Work to do:
(1) Decide whether each statement agrees with the passage on job satisfaction: (a) Organizational Psychology has studied job satisfaction since the 1930s; (b) the paper was presented at the University of Porto; (c) job satisfaction is called a variable that is hard to measure. For each, answer yes or no and quote the deciding words of the passage.
(2) Retype the section of the passage on job satisfaction that begins at the words "This is the" and stops after the words "very specific characteristics.".

Graça Maria dos Santos Seco
Lecturer in the Institute of Education, Leiria Polytechnic, Portugal. Email:;

Paper presented at the European Conference on Educational Research, University of Lisbon, 11-14 September 2002


Ever since the 1930s, Organizational Psychology has been devoting a great deal of attention to the study of job satisfaction. This has happened for three main reasons: historical and/or cultural (from both a historical and a cultural viewpoint, increasing value has been attached to the quality of life at work, which is regarded more and more as a space of personal development); functional (not only for its intrinsic value as psychological variable directly affecting behaviour, but also because job satisfaction is a construct with implications and consequences on other attitudes, at individual as well as at organizational level); and practical (it is a variable which can be easily measured and used).

For a number of years, also teacher job satisfaction has been recognized as extremely important for implementing any type of education reform, for involving the teacher in life-long learning, for the quality of the teaching-learning process, and for satisfaction with life in general.

This is the framework of the present empirical study, conducted with the objective of clarifying the aspects of teaching to be encouraged and the psychological processes to be promoted so as to obtain the best possible adjustment (as condition of satisfaction) between teachers' personal features and a professional activity requiring very specific characteristics.

1. Research Question

Taking into account the Job Characteristics Model (Hackman & Oldham, 1975) and the Theory of Work Adjustment (Dawis & Lofquist, 1984), we devised a theoretical model which constitutes the starting point of our research and is illustrated in chart 1.

Record extracts:
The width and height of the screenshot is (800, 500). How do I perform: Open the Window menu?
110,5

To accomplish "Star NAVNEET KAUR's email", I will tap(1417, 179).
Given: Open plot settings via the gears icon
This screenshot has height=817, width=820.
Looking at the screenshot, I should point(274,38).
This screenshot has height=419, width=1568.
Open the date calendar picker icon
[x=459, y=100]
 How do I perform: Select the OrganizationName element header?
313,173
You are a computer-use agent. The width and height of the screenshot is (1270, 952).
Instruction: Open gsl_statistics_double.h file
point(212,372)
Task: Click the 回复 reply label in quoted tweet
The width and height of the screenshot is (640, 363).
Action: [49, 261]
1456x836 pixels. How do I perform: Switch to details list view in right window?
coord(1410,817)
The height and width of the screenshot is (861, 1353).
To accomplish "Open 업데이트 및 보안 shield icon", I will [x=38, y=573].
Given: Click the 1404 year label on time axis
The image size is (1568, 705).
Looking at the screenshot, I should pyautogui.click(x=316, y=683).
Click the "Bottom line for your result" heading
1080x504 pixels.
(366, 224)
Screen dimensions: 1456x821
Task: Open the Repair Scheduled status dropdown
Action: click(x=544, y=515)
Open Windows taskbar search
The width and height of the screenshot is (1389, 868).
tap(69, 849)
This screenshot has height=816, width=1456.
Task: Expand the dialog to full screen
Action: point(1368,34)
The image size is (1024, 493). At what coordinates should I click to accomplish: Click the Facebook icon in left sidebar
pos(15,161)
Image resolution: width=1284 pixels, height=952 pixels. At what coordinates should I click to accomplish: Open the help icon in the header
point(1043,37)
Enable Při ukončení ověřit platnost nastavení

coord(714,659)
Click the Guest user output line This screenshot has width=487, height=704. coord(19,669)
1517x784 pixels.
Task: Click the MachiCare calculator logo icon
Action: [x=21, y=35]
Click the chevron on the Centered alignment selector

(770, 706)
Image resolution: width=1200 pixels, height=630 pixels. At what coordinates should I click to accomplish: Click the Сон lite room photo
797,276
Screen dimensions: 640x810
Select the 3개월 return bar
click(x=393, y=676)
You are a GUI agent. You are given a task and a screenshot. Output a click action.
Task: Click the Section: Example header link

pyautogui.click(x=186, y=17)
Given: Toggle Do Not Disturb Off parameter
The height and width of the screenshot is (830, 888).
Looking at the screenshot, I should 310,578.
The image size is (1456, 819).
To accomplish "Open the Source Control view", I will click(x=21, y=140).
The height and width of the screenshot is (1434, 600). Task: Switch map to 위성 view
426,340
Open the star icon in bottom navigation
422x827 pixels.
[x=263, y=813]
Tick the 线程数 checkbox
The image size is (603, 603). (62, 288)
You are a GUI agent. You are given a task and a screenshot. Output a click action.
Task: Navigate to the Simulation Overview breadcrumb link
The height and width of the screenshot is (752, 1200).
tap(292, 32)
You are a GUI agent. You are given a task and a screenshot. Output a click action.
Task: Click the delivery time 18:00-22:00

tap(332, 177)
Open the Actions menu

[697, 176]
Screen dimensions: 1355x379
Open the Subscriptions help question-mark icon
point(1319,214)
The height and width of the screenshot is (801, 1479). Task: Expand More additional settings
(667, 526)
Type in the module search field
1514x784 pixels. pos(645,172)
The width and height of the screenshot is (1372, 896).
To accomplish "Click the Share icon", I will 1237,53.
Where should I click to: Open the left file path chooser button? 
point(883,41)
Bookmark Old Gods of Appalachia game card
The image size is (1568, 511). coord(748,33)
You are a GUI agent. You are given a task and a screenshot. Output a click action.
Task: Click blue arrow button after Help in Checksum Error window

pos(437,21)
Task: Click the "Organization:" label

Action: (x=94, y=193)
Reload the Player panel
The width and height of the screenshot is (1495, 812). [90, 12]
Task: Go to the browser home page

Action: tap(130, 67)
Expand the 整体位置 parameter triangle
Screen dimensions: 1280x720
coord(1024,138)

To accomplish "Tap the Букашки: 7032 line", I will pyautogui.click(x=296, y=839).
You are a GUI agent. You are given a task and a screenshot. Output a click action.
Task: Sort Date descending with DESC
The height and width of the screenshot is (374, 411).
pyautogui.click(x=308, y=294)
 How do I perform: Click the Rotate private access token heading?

Answers for the exercise:
(1)
(a) Yes: "Ever since the 1930s, Organizational Psychology has been devoting a great deal of attention to the study of job satisfaction."
(b) No: "European Conference on Educational Research, University of Lisbon, 11-14 September 2002"
(c) No: "it is a variable which can be easily measured and used"

(2)
This is the framework of the present empirical study, conducted with the objective of clarifying the aspects of teaching to be encouraged and the psychological processes to be promoted so as to obtain the best possible adjustment (as condition of satisfaction) between teachers' personal features and a professional activity requiring very specific characteristics.